Ancak haremde kendisinin terbiye ettiği gelini Turhan Sultan’ın da hedefi buydu. İki kadın arasında büyük bir mücadele başladı. İkisi de ayrı ayrı haremağaları ve yeniçerilerle ittifak kurdu. Veziriazamları değiştiren, ticareti kontrolünde tutan Kösem Sultan, dengelerin aleyhine değiştiğini fark edince önlem almaya çalıştı.

Ne var ki son hamleyi, IV. Mehmed’i tahttan indirme planını öğrenen Turhan Sultan yaptı. Gelinkayınvalide arasındaki hesaplaşma, Kösem Sultan’ın suikasta kurban gitmesiyle sonuçlandı. 3 parmağı kırılıp kulakları yırtılarak mücevherleri yağmalanan Valide-i Muazzama sopa ve silahlarla dövülerek yerlerde sürüklendikten sonra öldü sanılarak Kuşhane Kapısı aralığına bırakıldı.

Yaşadığı anlaşılınca bir rivayete göre perde ipiyle başka bir rivayete göre kendi saçıyla boğulan Kösem Sultan, 3 Eylül 1651 günü et yığını halinde haremde oturma sekisine bırakıldı. Haremdekiler, ertesi güne kadar beklediği yerde mumlar yakıp dualar okudular.

Kösem Sultan’dan kalan 20 sandık florinle hazine açığının kapatılması, İstanbul Çakmakçılar’daki Büyük Valide Hanı’nın mühürlü odalarından çıkan sandıklar dolusu mücevher, kıymetli eşya, kumaş ve şallar, yağmalananlar haricindeki mal varlığının hudutları hakkında bir fikir verir.

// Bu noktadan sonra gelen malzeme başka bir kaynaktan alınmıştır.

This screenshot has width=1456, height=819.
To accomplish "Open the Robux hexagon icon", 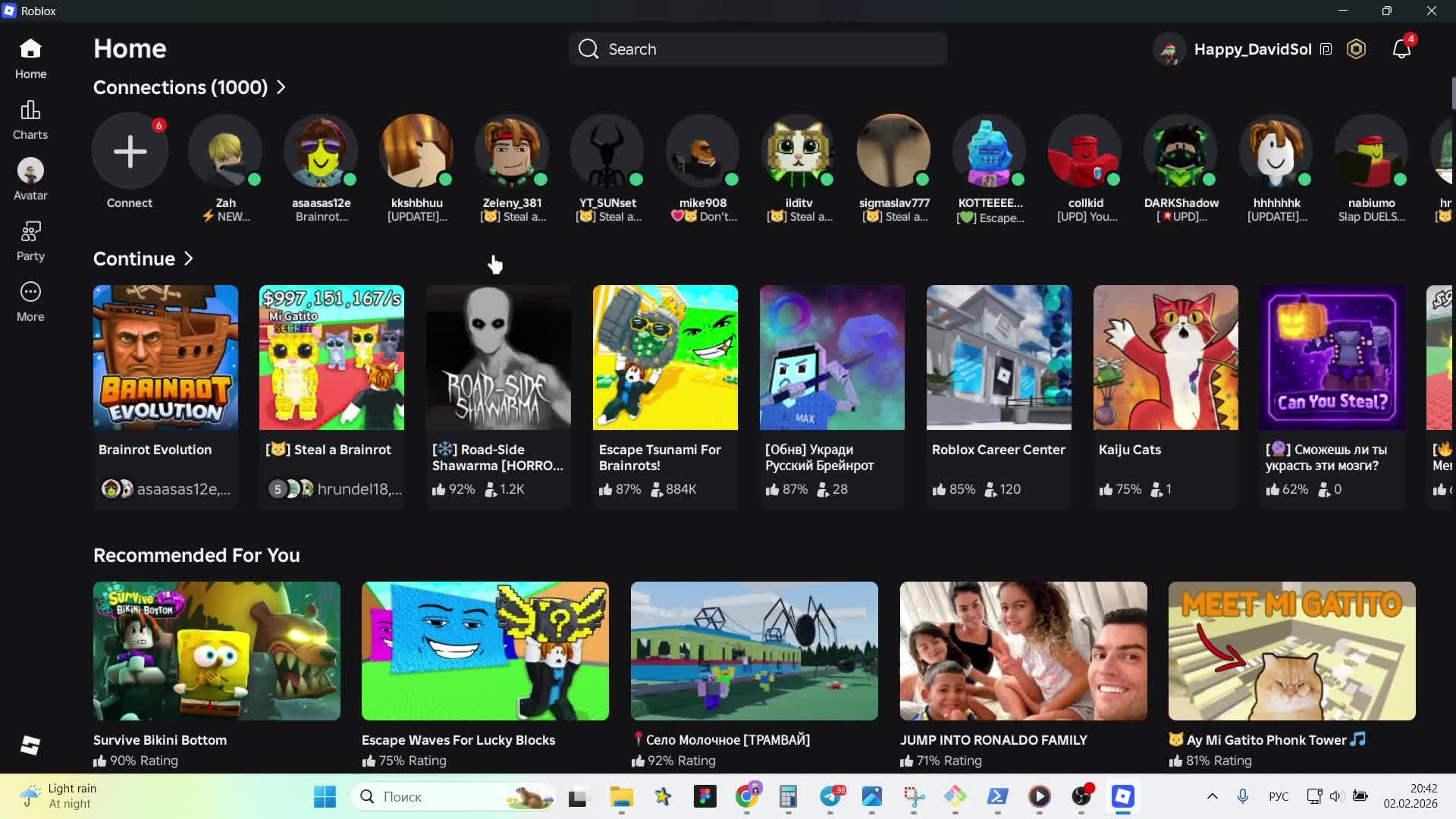I will (1356, 49).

Kösem Sultan’ın Osmanlı devlet yönetiminde kilit rolü olduğu bir gerçek, ama durduk durduk da onu neden şimdi hatırladık? Bunun tek nedeni, hazır Muhteşem Yüzyıl seti kuruluyken reyting garantili bir dönem dizisi daha çekilmeye karar verilmesi sebebiyle isminin gündeme gelmesidir.

Memleketimizde Osmanlı’daki saray entrikalarına duyulan merak, muhtemelen sezonlar boyu sürecek Kösem Sultan dizisinden sonra da dinmeyecek. Çünkü Kösem’in hikâyesinin bittiği yerde başka bir “Valide Padişah” hikâyesi başlıyor.

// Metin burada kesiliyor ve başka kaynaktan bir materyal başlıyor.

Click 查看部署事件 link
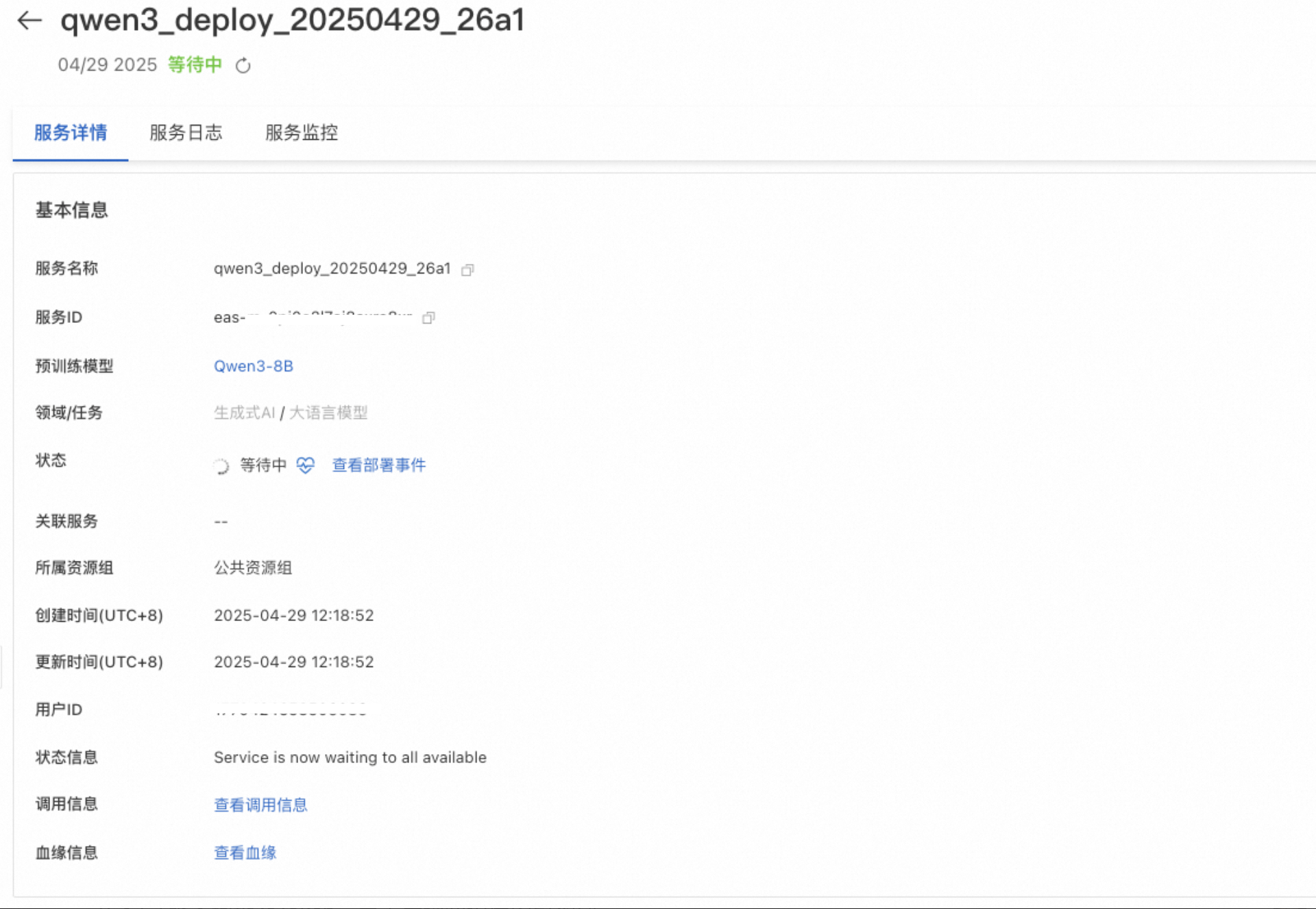The image size is (1316, 909). coord(378,465)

Saraya 12 yaşında giren Rus köle Turhan Sultan’ın yükselerek, 24’ünde Kösem Sultan’dan aldığı Osmanlı tahtını 30 yıl nasıl yöneteceği, üstelik hazır set kuruluyken, neden dizi olmasın, neden izlenmesin? Bir son dakika değişikliği olmazsa Kösem Sultan’ı Beren Saat canlandıracak.

Fakat ekranlarda Kösem Sultan’ın hikâyesi doludizgin sürerken, hararetle sorulacak esas sual şu olacak: Peki Turhan Sultan’ı kim oynayacak?

Suikasta kurban gidecek Bir son dakika sürprizi olmazsa, Kösem Sultan’ı Beren Saat canlandıracak. Saat, dizide tebdil gezip yoksullara sadaka dağıtacak, cariyeleri ve yetim kızları evlendirecek, hapishaneleri dolaşıp borç yüzünden hapis yatanların borcunu silecek.

Ama bütün bunları, rüşvet çarkından elde ettiği muazzam servetiyle yapacak. Ve gelini Turhan Sultan’la girdiği iktidar mücadelesi sonucu suikasta kurban gidecek.